Kleinmeisters

Kyle Gann comes out swinging against mediocrity, and -- oh horrors! -- Names Names:

Most of all, there is no buzz about the kleinmeisters among younger composers. Harbison, Chen Yi, Penderecki, Higdon, Zwilich, Sierra, Paulus, get to command vast musical resources, but no young composers heatedly argue the merits of their pieces.

You can't argue. There's a lot of solid and safe contemporary music out there, the Henry Hadleys and Emerson Whithornes of the age. What interests me is music that is either far-out, or so retro that it's far out... guys like Rosner or Sowash. Whatever it is, it doesn't have that whiff of "product" about it. That's a learned thing; I hear a bit of it in Lowell Liebermann's recent music but not the stuff he was writing at age 15.

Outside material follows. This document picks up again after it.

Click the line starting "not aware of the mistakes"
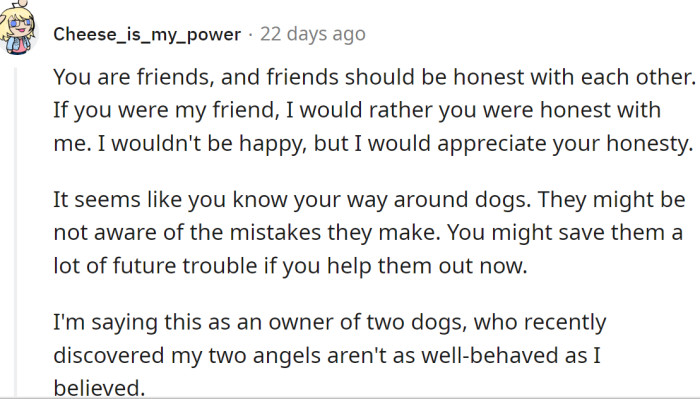The height and width of the screenshot is (399, 700). point(368,233)
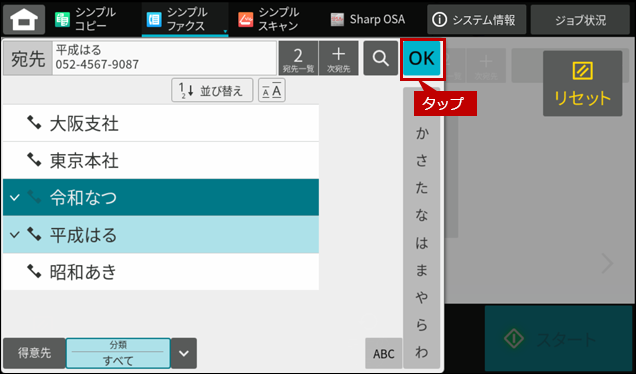Open システム情報
This screenshot has width=636, height=374.
[477, 19]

I was lucky, I guess...rejected as a comp major during the 70s, then getting an MM in composition at a fairly minor league comp school (Cleveland State) which did have the advantage of a resident orchestra...and then having my mentor discouraging me from a doctorate in composition because "I didn't have a voice" (when I'd been experimenting and following my prof's leads because I thought that's what a student does.) It hasn't all paid off with some huge career (or any career at all really), but I'm writing what I want and am happy about it, and performers seem to be happy with what I write (a trap in itself).

Trackbacks

Trackback URL for this entry is: http://blog.case.edu/jeffrey.quick/mt-tb.cgi/12392

Comments

The really bad part is that most of this is rattling in a tea cup. Except for Penderecki, I've heard of none of the people he names, and of all the composers you heard at the concert you reviewed two posts ago, the only one I know is Ives. All the rest is musica incognita.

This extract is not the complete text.